De acuerdo con el DOJ, los acusados habrían conspirado con líderes de dicha organización criminal para facilitar el tráfico de grandes cantidades de narcóticos hacia Estados Unidos, a cambio de apoyo político y sobornos.

“Los acusados son todos funcionarios de alto rango, actuales o anteriores, del gobierno y las fuerzas del orden del estado mexicano de Sinaloa (…) y se les acusa de haberse asociado con el Cártel de Sinaloa para distribuir grandes cantidades de narcóticos a Estados Unidos”, señala el comunicado oficial.

La acusación también refiere que integrantes del grupo conocido como “Los Chapitos”, hijos de Joaquín “El Chapo” Guzmán, habrían intervenido en el proceso electoral que llevó a Rocha Moya al cargo, mediante actos de intimidación contra sus rivales. Asimismo, se señala que, una vez en funciones en noviembre de 2021, el mandatario habría sostenido reuniones con miembros del cártel y ofrecido protección a sus operaciones.
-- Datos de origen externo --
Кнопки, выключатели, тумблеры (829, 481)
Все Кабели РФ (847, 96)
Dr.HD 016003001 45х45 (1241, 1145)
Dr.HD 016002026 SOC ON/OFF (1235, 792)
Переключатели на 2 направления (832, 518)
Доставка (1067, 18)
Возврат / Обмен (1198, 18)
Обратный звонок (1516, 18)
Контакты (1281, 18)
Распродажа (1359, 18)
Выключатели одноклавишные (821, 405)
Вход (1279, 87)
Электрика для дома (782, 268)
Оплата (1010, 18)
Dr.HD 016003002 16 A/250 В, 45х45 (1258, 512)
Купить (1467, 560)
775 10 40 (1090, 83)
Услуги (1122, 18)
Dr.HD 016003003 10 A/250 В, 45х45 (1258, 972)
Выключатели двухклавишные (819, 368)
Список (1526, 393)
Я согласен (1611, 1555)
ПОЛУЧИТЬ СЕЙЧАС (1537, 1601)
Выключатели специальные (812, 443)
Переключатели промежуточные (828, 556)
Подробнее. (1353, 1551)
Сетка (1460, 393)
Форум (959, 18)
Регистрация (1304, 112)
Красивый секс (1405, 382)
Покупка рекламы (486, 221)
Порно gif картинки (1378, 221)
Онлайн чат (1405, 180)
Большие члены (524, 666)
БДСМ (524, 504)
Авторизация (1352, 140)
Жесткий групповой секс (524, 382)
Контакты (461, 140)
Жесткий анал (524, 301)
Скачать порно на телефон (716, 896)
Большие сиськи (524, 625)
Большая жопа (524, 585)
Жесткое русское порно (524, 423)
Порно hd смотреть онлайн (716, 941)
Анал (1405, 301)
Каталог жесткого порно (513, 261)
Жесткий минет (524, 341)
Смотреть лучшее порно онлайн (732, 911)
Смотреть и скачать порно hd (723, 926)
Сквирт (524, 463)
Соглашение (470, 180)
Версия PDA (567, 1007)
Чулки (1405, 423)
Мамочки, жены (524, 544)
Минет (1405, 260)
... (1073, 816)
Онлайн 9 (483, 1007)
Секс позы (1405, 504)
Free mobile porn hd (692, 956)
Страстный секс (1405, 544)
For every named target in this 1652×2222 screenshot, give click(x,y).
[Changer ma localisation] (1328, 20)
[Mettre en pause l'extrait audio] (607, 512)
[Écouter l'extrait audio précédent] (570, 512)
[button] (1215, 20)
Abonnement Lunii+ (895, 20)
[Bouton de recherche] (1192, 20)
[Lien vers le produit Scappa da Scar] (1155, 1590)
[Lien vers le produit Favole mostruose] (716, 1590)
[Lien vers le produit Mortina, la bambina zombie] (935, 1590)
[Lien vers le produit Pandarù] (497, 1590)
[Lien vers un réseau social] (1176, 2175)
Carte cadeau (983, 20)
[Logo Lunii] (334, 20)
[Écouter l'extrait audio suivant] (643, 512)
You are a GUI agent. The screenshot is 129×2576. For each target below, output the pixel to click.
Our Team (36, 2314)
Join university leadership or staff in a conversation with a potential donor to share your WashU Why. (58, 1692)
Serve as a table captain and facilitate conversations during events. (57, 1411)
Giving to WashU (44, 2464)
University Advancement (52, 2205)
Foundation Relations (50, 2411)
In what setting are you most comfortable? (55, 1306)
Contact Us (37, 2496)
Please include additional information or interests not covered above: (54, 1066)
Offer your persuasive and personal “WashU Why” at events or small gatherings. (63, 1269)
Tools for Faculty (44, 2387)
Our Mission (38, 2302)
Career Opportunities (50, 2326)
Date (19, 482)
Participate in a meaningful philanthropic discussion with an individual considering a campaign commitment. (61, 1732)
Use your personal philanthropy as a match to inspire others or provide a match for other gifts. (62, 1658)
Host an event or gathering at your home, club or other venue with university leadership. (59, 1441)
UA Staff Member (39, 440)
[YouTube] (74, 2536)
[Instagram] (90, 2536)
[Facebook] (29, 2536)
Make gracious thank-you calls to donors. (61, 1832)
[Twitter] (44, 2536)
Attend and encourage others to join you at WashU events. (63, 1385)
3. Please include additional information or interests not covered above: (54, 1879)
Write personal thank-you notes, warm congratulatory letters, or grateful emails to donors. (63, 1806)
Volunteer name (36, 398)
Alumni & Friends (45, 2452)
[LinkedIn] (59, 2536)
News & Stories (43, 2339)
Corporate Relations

El anuncio fue realizado por el fiscal federal del Distrito Sur de Nueva York, Jay Clayton, y el administrador de la DEA, Terrance C. Cole. El caso fue asignado a la jueza federal Katherine Polk Failla.

Junto al gobernador fueron imputadas otras nueve personas, entre ellas el alcalde de Culiacán, Juan de Dios Gámez Mendívil; el senador y exsecretario general de Sinaloa, Enrique Inzunza Cazárez; y el exsecretario de Administración y Finanzas, Enrique Díaz Vega.

También figura Dámaso Castro Zaávedra, actual subprocurador de la Fiscalía estatal, quien presuntamente recibía pagos mensuales a cambio de proteger a integrantes del cártel y filtrar información sobre operativos.

Entre los acusados se encuentra además Juan Valenzuela Millán, alias “Juanito”, excomandante de la Policía Municipal de Culiacán, quien enfrenta cargos adicionales por el presunto secuestro y asesinato de una fuente confidencial de la DEA y un familiar en 2023. Según la acusación, ambas víctimas habrían sido torturadas y asesinadas por sospechas de colaboración con autoridades estadounidenses.

Completan la lista otros exmandos de seguridad y funcionarios estatales vinculados a tareas de procuración de justicia.

De acuerdo con el DOJ, la mayoría de los acusados enfrenta penas que van de 40 años de prisión hasta cadena perpetua, mientras que en el caso de Valenzuela Millán se contempla una pena mínima obligatoria de prisión de por vida.

Las autoridades estadounidenses consideran que los implicados se encuentran actualmente en México.

Esta acusación forma parte de una serie de procesos iniciados desde 2023 en el mismo distrito judicial, que suman más de 30 personas imputadas por presuntos vínculos con el Cártel de Sinaloa.